Brief Article
Copyright ©2013 Baishideng Publishing Group Co., Limited. All rights reserved.
World J Gastroenterol. Nov 28, 2013; 19(44): 8093-8098
Published online Nov 28, 2013. doi: 10.3748/wjg.v19.i44.8093
“Metroticket” predictor for assessing liver transplantation to treat hepatocellular carcinoma: A single-center analysis in mainland China
Jian-Yong Lei, Wen-Tao Wang, Lu-Nan Yan
Jian-Yong Lei, Wen-Tao Wang, Lu-Nan Yan, Liver Transplantation Center, West China Hospital of Sichuan University, Chengdu 610041, Sichuan Province, China
Author contributions: Wang WT proposed the study; Lei JY and Wang WT performed the research and wrote the first draft; Lei JY collected and analyzed the data; all authors contributed to the design and interpretation of the study and to further drafts.
Correspondence to: Wen-Tao Wang, MD, PhD, Liver Transplantation Center, West China Hospital of Sichuan University, Chengdu 610041, Sichuan Province, China. zzphuaxiyiyuanno1@163.com
Telephone: +86-28-85422867 Fax: +86-28-85422867
Received: September 10, 2013
Revised: October 17, 2013
Accepted: November 1, 2013
Published online: November 28, 2013
Processing time: 91 Days and 22.3 Hours
Abstract

AIM: To validate the “Metroticket” predictor using a large cohort of liver transplantation (LT) patients with hepatocellular carcinoma (HCC) in China.

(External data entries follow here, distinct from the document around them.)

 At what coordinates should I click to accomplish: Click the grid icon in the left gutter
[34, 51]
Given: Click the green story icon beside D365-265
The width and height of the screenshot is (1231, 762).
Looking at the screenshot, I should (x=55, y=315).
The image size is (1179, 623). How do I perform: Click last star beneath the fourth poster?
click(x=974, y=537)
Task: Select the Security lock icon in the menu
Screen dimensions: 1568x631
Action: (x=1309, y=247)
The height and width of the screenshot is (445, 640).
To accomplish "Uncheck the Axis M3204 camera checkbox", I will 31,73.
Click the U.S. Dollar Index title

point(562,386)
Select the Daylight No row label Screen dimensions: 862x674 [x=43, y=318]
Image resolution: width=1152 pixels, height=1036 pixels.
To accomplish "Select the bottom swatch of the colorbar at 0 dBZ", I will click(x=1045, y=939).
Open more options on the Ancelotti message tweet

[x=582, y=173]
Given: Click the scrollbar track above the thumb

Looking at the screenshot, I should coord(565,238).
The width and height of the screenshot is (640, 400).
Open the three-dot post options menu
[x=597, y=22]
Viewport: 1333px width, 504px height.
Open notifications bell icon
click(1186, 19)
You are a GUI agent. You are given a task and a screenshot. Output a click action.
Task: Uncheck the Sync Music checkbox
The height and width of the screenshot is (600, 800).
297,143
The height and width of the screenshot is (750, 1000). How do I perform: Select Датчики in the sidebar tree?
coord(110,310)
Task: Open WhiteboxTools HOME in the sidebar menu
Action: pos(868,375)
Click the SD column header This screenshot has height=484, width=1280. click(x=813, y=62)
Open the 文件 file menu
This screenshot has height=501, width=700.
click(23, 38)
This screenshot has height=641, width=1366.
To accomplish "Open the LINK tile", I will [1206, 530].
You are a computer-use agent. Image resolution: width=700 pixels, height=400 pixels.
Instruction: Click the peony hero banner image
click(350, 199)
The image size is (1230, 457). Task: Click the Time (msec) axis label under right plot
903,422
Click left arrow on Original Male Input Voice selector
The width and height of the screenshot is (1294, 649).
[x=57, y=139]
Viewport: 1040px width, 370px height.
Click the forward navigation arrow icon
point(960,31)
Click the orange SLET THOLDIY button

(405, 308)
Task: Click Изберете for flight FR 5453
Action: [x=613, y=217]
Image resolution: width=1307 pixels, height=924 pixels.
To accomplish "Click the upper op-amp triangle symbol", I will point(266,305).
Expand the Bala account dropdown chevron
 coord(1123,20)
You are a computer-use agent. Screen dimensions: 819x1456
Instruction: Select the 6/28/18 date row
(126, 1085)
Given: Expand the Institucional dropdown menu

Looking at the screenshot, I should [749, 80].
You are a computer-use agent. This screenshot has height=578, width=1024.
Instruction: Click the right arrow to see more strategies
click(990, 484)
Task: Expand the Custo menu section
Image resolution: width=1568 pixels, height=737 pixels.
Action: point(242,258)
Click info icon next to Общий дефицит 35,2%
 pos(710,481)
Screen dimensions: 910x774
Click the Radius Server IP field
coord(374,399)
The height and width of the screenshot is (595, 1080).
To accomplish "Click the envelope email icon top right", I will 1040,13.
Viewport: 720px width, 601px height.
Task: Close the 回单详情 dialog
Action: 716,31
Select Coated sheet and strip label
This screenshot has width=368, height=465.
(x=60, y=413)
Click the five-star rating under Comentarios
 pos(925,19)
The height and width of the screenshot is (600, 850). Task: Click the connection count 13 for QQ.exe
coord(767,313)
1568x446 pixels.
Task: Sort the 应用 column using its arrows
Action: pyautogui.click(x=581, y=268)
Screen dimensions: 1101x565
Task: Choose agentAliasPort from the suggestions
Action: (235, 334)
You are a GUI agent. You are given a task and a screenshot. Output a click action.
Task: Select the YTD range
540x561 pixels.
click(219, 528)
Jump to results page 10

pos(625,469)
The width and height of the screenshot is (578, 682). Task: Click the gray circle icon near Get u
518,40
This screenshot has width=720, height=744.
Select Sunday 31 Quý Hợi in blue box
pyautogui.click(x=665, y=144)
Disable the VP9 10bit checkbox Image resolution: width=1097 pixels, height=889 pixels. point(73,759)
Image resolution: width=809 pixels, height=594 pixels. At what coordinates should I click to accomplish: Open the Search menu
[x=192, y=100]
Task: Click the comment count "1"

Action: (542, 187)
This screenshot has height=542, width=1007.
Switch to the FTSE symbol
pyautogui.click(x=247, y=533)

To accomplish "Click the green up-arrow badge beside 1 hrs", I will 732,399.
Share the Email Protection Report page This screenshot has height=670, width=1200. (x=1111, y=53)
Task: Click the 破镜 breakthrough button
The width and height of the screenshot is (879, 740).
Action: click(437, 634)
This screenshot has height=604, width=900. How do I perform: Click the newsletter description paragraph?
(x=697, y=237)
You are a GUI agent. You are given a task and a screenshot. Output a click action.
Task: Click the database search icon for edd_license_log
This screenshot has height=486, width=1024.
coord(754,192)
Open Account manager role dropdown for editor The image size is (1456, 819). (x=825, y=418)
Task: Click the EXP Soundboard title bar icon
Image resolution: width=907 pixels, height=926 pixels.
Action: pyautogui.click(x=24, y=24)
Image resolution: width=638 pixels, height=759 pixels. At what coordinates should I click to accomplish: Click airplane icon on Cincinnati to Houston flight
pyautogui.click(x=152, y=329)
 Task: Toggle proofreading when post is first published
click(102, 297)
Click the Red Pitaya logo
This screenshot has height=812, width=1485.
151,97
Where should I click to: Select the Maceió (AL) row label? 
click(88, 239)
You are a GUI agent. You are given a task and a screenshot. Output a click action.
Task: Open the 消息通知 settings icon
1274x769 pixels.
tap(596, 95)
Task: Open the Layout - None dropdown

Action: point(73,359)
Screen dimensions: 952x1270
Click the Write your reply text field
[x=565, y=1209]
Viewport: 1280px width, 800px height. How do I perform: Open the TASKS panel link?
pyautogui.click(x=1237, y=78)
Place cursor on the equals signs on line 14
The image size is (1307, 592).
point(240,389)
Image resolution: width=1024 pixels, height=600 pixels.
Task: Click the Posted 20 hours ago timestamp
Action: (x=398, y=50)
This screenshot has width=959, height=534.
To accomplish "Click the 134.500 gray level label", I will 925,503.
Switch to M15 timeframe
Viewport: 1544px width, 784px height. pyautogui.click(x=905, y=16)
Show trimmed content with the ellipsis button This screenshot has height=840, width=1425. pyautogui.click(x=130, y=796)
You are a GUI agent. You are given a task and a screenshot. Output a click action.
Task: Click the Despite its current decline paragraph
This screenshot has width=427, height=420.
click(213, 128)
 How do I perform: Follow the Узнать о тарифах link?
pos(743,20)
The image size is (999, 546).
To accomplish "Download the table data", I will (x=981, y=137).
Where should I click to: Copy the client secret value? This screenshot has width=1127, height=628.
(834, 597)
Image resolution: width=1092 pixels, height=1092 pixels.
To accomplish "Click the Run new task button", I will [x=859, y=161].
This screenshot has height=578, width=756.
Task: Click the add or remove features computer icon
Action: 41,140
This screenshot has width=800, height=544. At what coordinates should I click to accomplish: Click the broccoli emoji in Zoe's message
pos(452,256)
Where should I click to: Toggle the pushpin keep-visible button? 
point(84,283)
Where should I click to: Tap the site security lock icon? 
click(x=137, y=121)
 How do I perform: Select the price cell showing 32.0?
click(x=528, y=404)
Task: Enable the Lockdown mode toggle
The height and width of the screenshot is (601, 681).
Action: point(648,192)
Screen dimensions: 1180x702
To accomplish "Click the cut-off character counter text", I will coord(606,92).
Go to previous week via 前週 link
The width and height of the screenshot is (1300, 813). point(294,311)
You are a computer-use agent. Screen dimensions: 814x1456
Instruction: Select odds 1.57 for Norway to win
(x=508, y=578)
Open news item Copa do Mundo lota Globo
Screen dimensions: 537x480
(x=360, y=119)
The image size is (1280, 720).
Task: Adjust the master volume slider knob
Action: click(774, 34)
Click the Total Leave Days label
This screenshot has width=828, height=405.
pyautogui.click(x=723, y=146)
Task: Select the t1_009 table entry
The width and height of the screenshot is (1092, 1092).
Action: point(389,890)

METHODS: In total, 230 cases of LT for HCC treatment at our center, from July 2000 to August 2008, were included in the present study. The predicted 1-, 3- and 5-year post-LT survival rates were calculated using the Metroticket model (http://89.96.76.14/metroticket/calculator/). The predicted and observed long-term survival rates were then compared and analyzed.

RESULTS: The predicted survival rates for all 230 cases, as calculated by the Metroticket model, were 64.7% and 56.2% at 3 and 5 years, respectively, and the observed survival rates for these patients were 71.3% and 57.8%, respectively. For the 23 cases with macrovascular invasion, the predicted 5-year survival rate was 43.5%, whereas the observed 5-year survival rate was only 8.7%. For the 42 cases with microvascular invasion but an absence of macrovascular invasion, the predicted 5-year survival rate was 44.9%, and the observed 5-year survival rate was 50%. For the remaining 165 patients without any vascular invasion, the predicted 5-year survival rate was 65.8%, and the observed 5-year survival rate was 66.7%.

CONCLUSION: The Metroticket model can be used to accurately predict survival in HCC-related LT cases with an absence of macrovascular invasion.

Keywords: Metroticket; Model; Survival; Hepatocellular carcinoma; Liver transplantation

Core tip: The aim of our study was to validate the “Metroticket” predictor using a large cohort of liver transplantation (LT) patients with hepatocellular carcinoma (HCC). The predicted survival rates for all 230 cases, as calculated by the Metroticket model, were 64.7% and 56.2% at 3 and 5 years, respectively, and the observed survival rates for these patients were 71.3% and 62.2%, respectively. For the 23 cases with macrovascular invasion, the predicted 5-year survival rate was 43.5%, whereas the observed 5-year survival rate was only 8.7%. The Metroticket model can be used to accurately predict survival in HCC-related LT cases with an absence of macrovascular invasion.